The total number of shares with respect to the shares to be placed in central custody by the issuing company under the preceding paragraph refers to the aggregate sum of common shares and preferred shares that have already been issued, as stated on the listing application documents, plus shares subscribable or convertible through corporate bonds with warrants and convertible corporate bonds; the total ratio of shares to be placed in central custody by the issuing company shall be calculated as set forth below, provided, the number of shares to be placed in central custody by the issuing company shall not exceed a maximum of 50 percent of its total number of issued shares, and shares placed in central custody shall be confined to shares of publicly offered and issued common stock:
1. Where the total number of shares is 30 million or less, shares representing 25 percent thereof shall be placed in central custody.
2. Where the total number of shares is more than 30 million but 100 million or less, shares representing 20 percent of the portion of shares in excess of 30 million shares shall be placed in central custody in addition to those required under the preceding item.
3. Where the total number of shares is more than 100 million but 200 million or less, shares representing 10 percent of the portion of shares in excess of 100 million shall be placed in central custody in addition to those required under the preceding item.
4. Where the total number of shares is more than 200 million, shares representing 5 percent of the portion of shares in excess of 200 million shall be placed in central custody in addition to those required under the preceding item.
The remaining shares after deducting those required for the public offering, as referred to in paragraph 1, include the following:
1. From the date of application for initial listing to the listing date, all new shares obtained through capital increase for which amendment registration has been completed with the Ministry of Economic Affairs, as well as any shares that have come to be held for any other reason; for any shares that have not yet been obtained by the listing date, an undertaking shall be made to place the shares in central custody after obtaining them.
2. From among the old shares provided by directors and supervisors of the issuer for an overallotment (greenshoe) option for the securities underwriter, any shares that were not actually sold in exercise of the overallotment option and that have been returned by the securities underwriter.
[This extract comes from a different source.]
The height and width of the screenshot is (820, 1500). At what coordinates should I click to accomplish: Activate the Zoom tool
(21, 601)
Shares placed in central custody by directors, supervisors and shareholders pursuant to the provisions of Paragraph 1 of this Article shall be withdrawn from custody in compliance with the following provisions:
1. One-fifth of the portion thereof comprising not less than 50 percent of the shares held by the respective person with the total number of shares being not less than the ratio specified in Paragraph 2 of this Article may be withdrawn only after the lapse of two full years from the listing date thereof; thereafter, one-fifth thereof may be withdrawn once every six months. However, during the period beginning from the time two years has elapsed after the date listed trading of the issuer's shares has commenced until the expiration of the custody period, the directors, supervisors, and shareholders may withdraw in full their shares in central custody if the following conditions are met:
(1) There has been no breach of any commitment made when applying for listing.
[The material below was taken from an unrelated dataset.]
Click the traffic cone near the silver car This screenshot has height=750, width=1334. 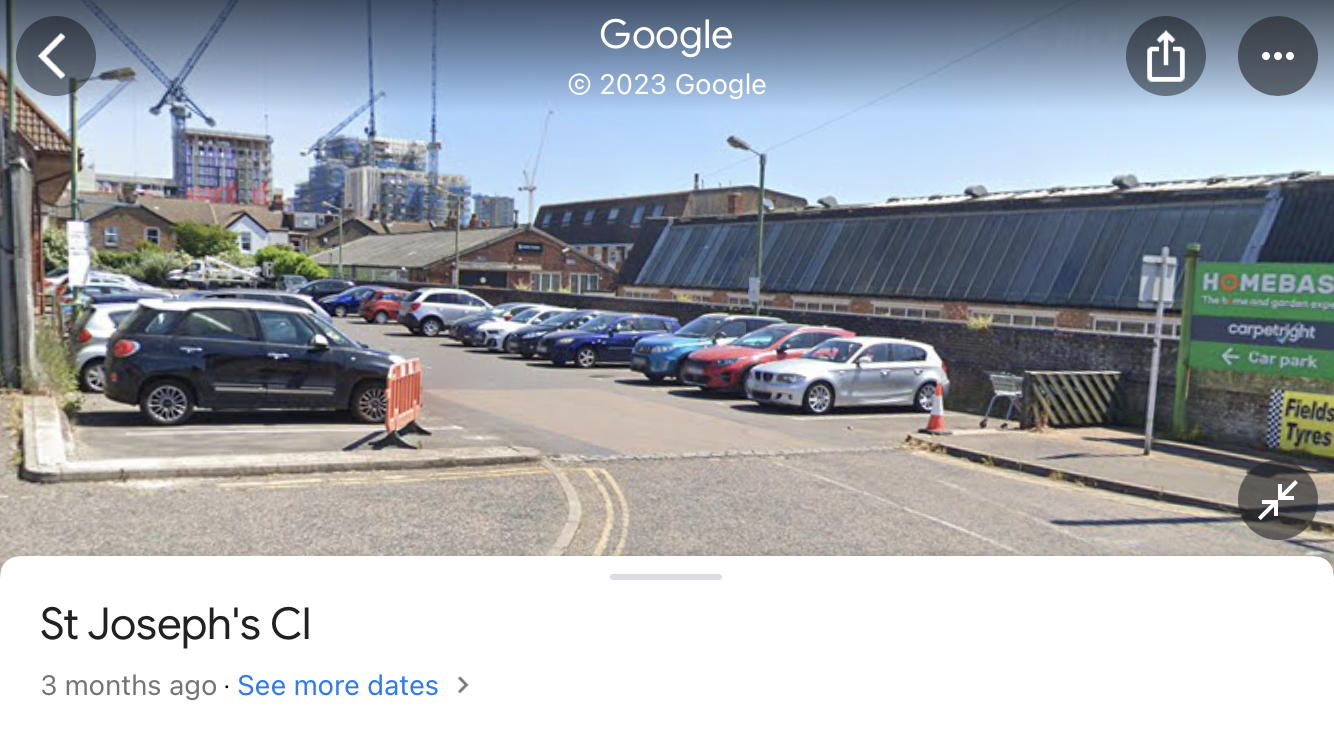tap(936, 408)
(2) The profitability requirements set out in the forepart of Article 4, paragraph 1, subparagraph 3, item 1 herein are met; provided that if stricter profitability requirements were in place at the time of the listing application, such requirements shall govern.
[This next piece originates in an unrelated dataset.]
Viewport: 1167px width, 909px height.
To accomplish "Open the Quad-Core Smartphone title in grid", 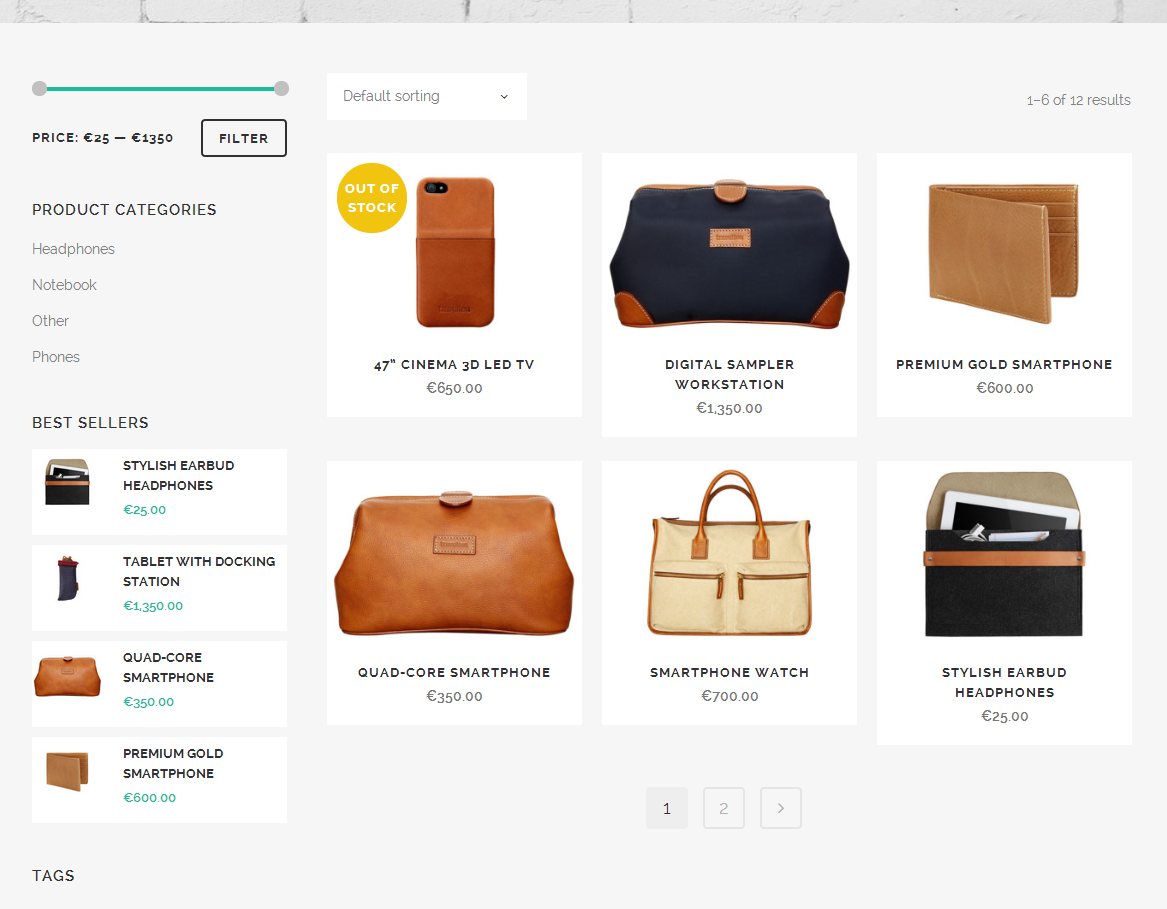I will [x=454, y=673].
(3) Where the issuer has already publicly disclosed and filed a quarterly or semi-annual financial report for the current year in accordance with applicable regulations, the issuer's imputed profitability for the year as reported in the quarterly or semi-annual report shall also meet the profitability requirements in the preceding subparagraph. Imputed profitability for the year shall be calculated with reference to the company's financial reports from the same period in the two preceding years, taking the average value of the profit of those periods in proportion to the respective whole years and applying that ratio to the current year.
2. The shares other than those referred to in the preceding subparagraph and those for public offering may be withdrawn in full after the lapse of one full year from the listing date thereof.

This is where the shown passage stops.